Spiro Rombotis: I think your first question Jeff is for Mark. Yes, please.
Mark Kirschbaum: Yes. I can take that quickly. That’s a happy question. So, we I mean the good news is that we already know from the PD that we have on the patients in that sample that we are hitting the targets that we want to hit. So, that looks good. 6a looks good to us. What we have to do now is just confirm tolerability. So, we need to complete this first dose level, and that will happen very soon. If that goes through, then we will go to six patients, and call it an acceptable dose. So, that’s coming up soon. And let me turn it back to Spiro for the other questions.
Spiro Rombotis: Actually Paul’s questions.
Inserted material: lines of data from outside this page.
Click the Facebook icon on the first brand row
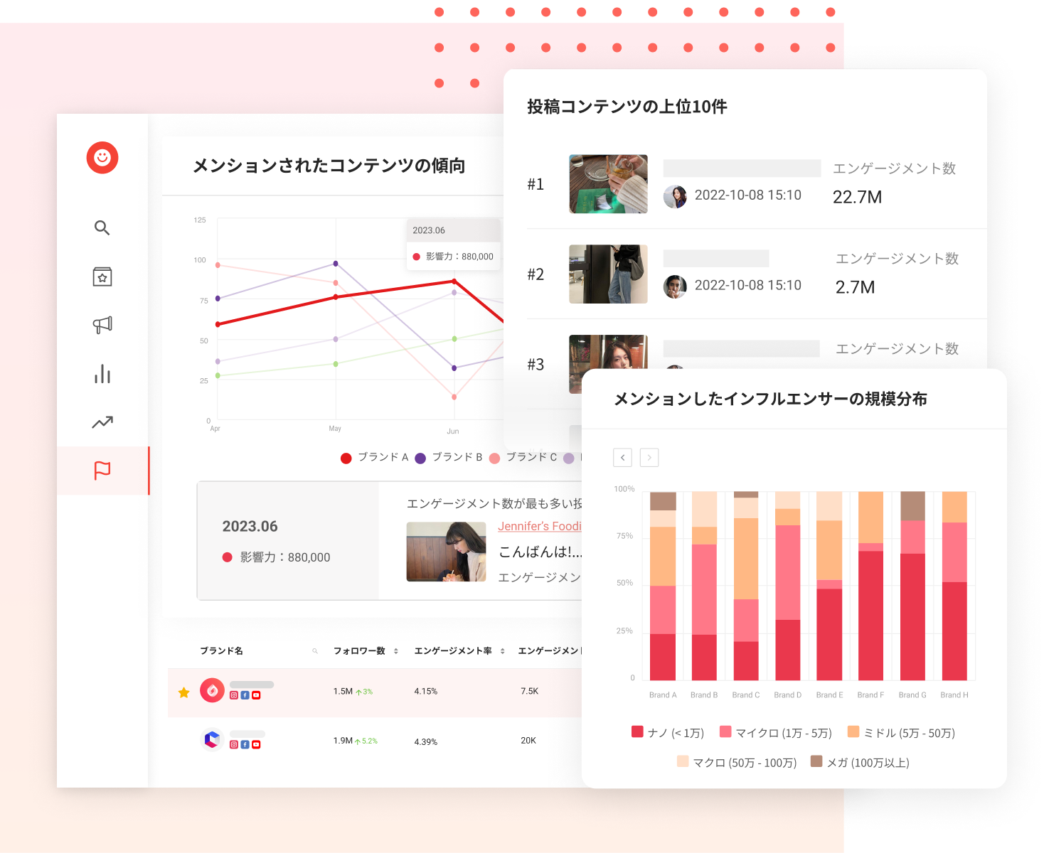The image size is (1044, 853). tap(245, 696)
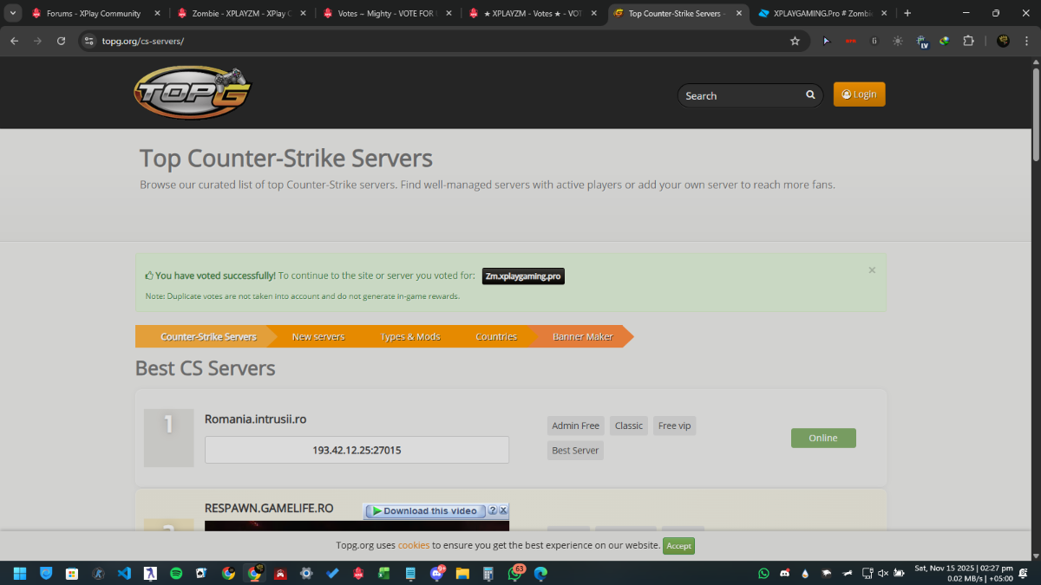
Task: Accept the cookies notice
Action: coord(678,546)
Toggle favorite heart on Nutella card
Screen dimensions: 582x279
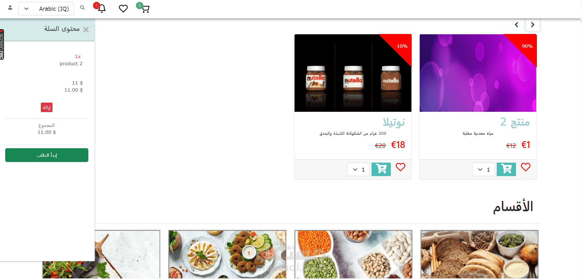click(400, 167)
Paul McBarron: Yes. So, let me we will take that question. Thank you very much. So, as we have mentioned, we have cash that runs through to the end of this year, Q4 2023. The way that we have budgeted that is to clearly run Phase 2 into the Phase 2 for fadra, the oral fadra in solid tumors and lymphoma as once we get through RP2D, start the Phase 2, we are budgeted to get into PoC. And we believe with our milestones that we will be able to report out of that PoC in this current year within the current cash envelope. The other two studies we are currently assuming we will get to dose escalation again within 2023.
Jeff Jones: Thank you.
Operator: We will move next to Birc Dolliver of Brookline Capital Markets.
Kemp Dolliver: Hi. This is Kemp Dolliver. Quickly, on the timing of readouts and the cadence, what’s your sense as to how they will play out during the year?
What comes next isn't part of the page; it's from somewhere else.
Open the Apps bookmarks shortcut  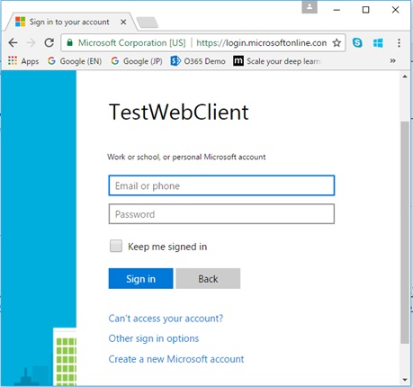pyautogui.click(x=23, y=61)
Spiro Rombotis: Hello Kemp, thanks for your question. We think that, obviously, declaration of RP2D for fadra, the 101 study in solid tumors and lymphoma is probably the most important milestone for the first half of the year. The company plans to make an announcement once we reach that critical milestone. And as you already are aware, the protocol is seamless. It moves straight into Phase 2. So, we expect the next batch of milestones for that study will come from initial cohorts that will enroll fastest. We mentioned in the previous question that we think that’s likely to be lymphoma and women’s cancers. And so this futility study is based on X responses over Y and release in that cohort we expect to report that fairly early as other cohorts may take longer to enroll.
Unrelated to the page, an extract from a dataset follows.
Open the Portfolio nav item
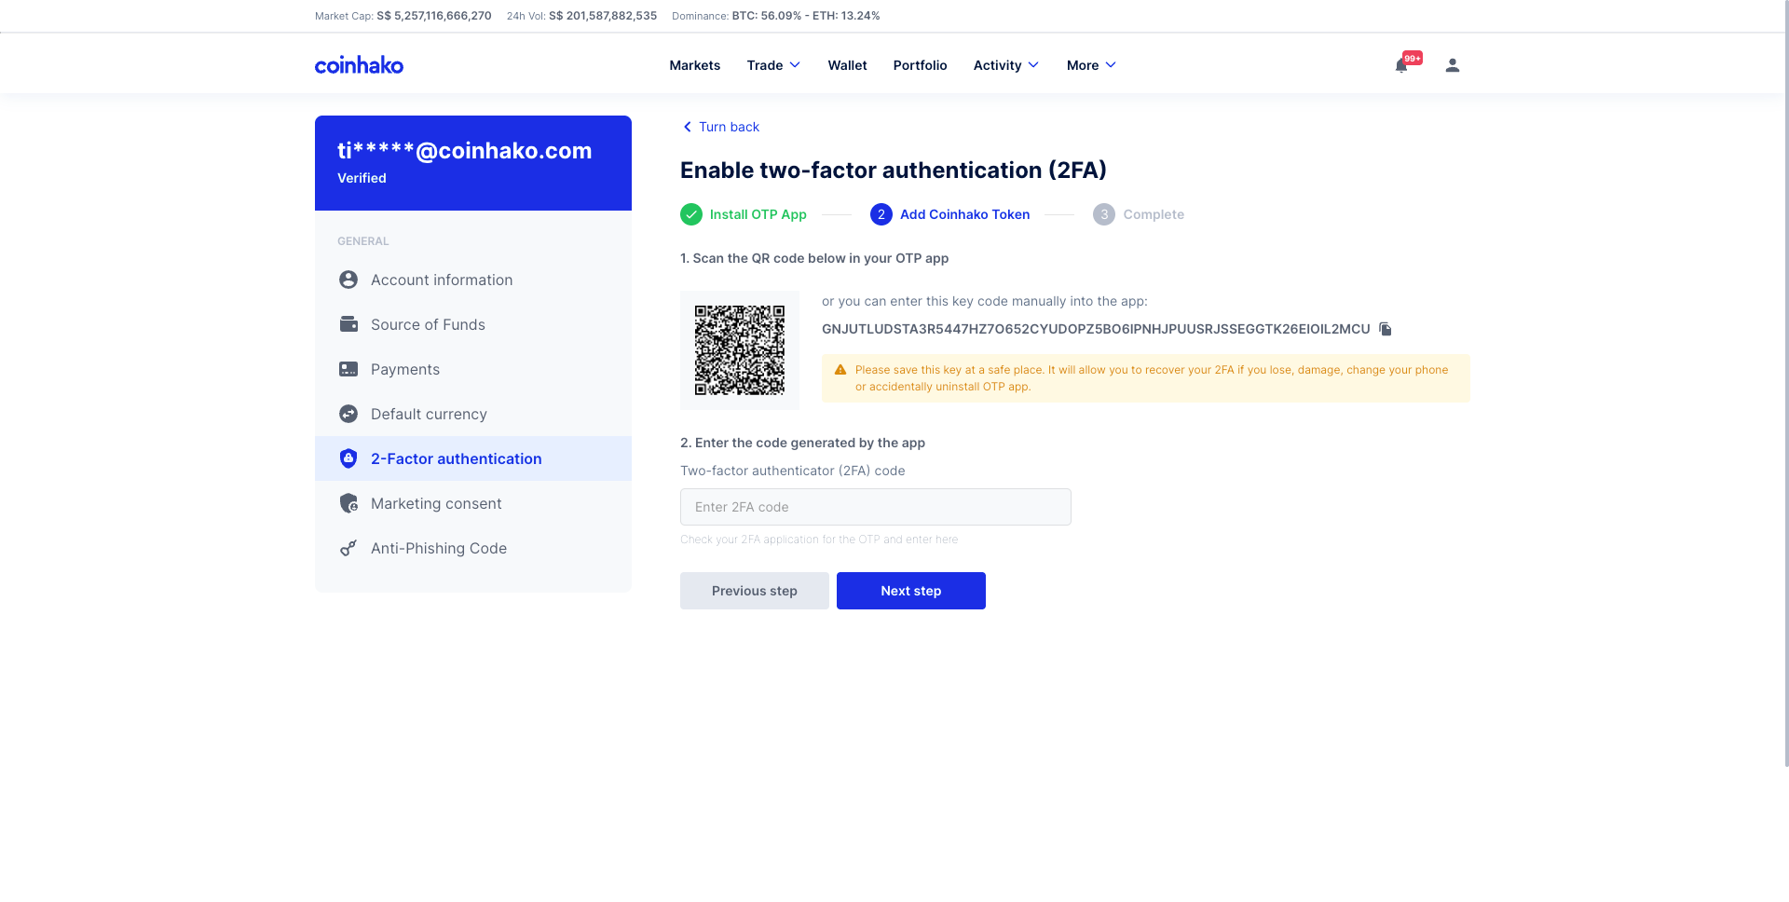The width and height of the screenshot is (1789, 902). tap(920, 65)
When it comes to the leukemia study, I think that one has picked up enrollment pace. We are able to also get FDA agreements to jump at dose level or two based on safety in the solid tumor study. That’s as Paul just mentioned, we will probably get to the through the dose escalation stage to the proximity of RP2D. But there may be some crosstalk between the leukemia study and the solid tumor study. That often happens. And of course, we will always be looking to finish the Plogosertib Phase 1 dose escalation component and hopefully get as close to RP2D as we can with the important qualification. But in that program, the low dose may be sufficient to achieve target engagement in PD levels. So, that remains to be determined, of course, but that is a potential readout as well within 2023.